"29" is a song by American singer Demi Lovato. It was released on August 17, 2022, by Island Records, as the third single from Lovato's eighth studio album, Holy Fvck (2022). The singer wrote the song with Oak Felder, Alex Niceforo, Keith Sorrells, Laura Veltz and Sean Douglas. Produced by Felder, Niceforo and Sorrells, "29" is a rock song with lyrics about age gaps in relationships.

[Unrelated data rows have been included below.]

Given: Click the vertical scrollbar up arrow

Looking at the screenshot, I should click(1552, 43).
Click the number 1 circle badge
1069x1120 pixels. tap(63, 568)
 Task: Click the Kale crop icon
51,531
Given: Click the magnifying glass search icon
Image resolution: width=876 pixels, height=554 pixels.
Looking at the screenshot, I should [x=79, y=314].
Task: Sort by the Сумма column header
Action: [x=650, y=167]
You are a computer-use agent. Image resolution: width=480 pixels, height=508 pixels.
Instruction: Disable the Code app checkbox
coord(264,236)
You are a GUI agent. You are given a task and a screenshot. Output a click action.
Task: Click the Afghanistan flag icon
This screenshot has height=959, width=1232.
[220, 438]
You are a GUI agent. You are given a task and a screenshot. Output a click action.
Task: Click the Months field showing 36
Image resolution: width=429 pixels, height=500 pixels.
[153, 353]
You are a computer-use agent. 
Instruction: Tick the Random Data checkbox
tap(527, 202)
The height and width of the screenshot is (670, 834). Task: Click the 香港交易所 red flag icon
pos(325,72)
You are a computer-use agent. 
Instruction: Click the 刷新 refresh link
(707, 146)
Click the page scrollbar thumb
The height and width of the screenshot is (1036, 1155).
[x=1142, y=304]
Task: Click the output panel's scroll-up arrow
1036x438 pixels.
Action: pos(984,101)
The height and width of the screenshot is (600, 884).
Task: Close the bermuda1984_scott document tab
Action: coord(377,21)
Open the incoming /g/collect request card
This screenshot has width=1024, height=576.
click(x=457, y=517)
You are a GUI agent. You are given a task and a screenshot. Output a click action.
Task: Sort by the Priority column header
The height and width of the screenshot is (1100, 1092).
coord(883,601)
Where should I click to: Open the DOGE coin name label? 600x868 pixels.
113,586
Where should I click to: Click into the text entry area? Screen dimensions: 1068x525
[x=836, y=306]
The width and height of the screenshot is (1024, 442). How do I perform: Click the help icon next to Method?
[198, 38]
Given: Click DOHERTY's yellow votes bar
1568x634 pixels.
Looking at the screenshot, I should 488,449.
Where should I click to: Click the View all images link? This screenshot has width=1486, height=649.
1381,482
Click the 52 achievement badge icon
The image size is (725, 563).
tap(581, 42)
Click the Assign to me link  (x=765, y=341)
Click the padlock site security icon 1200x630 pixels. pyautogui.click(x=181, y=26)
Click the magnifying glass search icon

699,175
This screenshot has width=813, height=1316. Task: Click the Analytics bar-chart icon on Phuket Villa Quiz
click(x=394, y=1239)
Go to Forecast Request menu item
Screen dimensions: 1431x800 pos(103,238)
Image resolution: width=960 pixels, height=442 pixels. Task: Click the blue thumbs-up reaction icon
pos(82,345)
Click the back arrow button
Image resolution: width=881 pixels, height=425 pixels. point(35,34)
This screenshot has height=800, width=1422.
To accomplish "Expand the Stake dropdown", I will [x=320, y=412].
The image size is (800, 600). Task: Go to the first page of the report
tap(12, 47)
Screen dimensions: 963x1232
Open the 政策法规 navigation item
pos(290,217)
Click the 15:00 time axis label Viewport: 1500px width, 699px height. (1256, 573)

The song debuted at number 96 on the US Billboard Hot 100 and 95 on the Canadian Hot 100. Also, reached top ten on the Hot Rock & Alternative Songs chart. Lovato performed "29" on The Tonight Show Starring Jimmy Fallon and the single is included in the set list of the Holy Fvck Tour.

Background 
On June 6, 2022, Demi Lovato announced her eighth studio album, Holy Fvck, set to release on August 19, along with its cover, months after confirming the "funeral" of her pop music and her return to her rock and pop punk roots. A press release indicated that the album would include sixteen tracks. Weeks later, on July 14, the album's tracklist was revealed, with "29" being the sixth song.

Composition and lyrics 
The song is composed in the key of C-sharp minor, and follows a tempo of 184 beats per minute. Lovato performs with a vocal range of G-sharp3 to E5.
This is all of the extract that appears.